#### Exercise prompt
Through the last line of the material below, starting at the line with "Given: Open Tell me more", return every line exactly and only those.

#### Material provided
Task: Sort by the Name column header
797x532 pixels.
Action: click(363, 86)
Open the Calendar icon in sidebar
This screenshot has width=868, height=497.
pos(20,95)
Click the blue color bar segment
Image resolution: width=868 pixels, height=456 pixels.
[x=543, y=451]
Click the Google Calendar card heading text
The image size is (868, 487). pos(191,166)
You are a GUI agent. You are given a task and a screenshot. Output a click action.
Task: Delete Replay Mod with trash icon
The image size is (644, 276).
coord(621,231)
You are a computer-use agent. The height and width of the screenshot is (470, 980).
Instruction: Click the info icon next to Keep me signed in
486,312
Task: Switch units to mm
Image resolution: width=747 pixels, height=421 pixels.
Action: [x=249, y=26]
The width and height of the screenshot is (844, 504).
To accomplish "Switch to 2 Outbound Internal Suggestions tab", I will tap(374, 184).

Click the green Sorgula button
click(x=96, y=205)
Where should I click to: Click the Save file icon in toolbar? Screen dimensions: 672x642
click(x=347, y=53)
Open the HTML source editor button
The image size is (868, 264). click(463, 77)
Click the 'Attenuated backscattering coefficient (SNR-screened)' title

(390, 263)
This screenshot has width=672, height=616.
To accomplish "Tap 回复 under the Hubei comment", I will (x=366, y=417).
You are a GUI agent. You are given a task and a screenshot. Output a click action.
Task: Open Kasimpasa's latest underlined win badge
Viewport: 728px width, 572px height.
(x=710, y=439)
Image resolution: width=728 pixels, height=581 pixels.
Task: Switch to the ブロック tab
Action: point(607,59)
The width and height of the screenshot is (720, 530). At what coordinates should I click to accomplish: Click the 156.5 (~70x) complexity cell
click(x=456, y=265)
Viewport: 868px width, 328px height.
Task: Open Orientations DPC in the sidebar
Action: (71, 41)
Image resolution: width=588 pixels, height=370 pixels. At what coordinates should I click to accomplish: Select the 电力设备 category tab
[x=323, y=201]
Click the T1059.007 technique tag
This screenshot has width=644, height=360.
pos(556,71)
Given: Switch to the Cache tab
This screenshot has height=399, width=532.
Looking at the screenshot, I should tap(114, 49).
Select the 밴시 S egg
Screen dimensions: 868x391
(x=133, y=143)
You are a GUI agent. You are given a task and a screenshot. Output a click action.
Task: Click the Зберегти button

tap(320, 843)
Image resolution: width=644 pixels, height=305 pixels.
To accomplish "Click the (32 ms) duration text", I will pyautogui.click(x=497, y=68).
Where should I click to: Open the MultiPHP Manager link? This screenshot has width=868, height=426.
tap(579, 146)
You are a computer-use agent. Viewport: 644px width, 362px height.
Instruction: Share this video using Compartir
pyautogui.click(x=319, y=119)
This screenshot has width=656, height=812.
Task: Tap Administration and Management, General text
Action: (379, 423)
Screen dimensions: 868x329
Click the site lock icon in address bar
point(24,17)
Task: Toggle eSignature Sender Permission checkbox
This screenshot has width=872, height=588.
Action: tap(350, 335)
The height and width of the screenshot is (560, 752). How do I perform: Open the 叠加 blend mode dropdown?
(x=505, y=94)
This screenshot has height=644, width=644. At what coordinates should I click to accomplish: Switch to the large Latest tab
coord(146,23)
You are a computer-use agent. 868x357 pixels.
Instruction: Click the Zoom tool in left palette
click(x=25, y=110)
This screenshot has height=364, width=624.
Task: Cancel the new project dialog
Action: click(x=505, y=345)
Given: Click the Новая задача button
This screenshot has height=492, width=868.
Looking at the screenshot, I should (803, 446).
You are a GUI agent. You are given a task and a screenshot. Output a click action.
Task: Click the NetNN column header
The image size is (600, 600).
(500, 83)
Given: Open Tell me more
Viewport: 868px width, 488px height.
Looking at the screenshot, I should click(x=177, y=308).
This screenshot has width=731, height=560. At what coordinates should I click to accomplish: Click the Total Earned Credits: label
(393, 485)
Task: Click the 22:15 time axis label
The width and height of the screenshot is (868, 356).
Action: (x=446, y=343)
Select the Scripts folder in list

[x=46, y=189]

#### Task solution
Given: Open Tell me more
Viewport: 868px width, 488px height.
Looking at the screenshot, I should click(x=177, y=308).
This screenshot has width=731, height=560. At what coordinates should I click to accomplish: Click the Total Earned Credits: label
(393, 485)
Task: Click the 22:15 time axis label
The width and height of the screenshot is (868, 356).
Action: (x=446, y=343)
Select the Scripts folder in list

[x=46, y=189]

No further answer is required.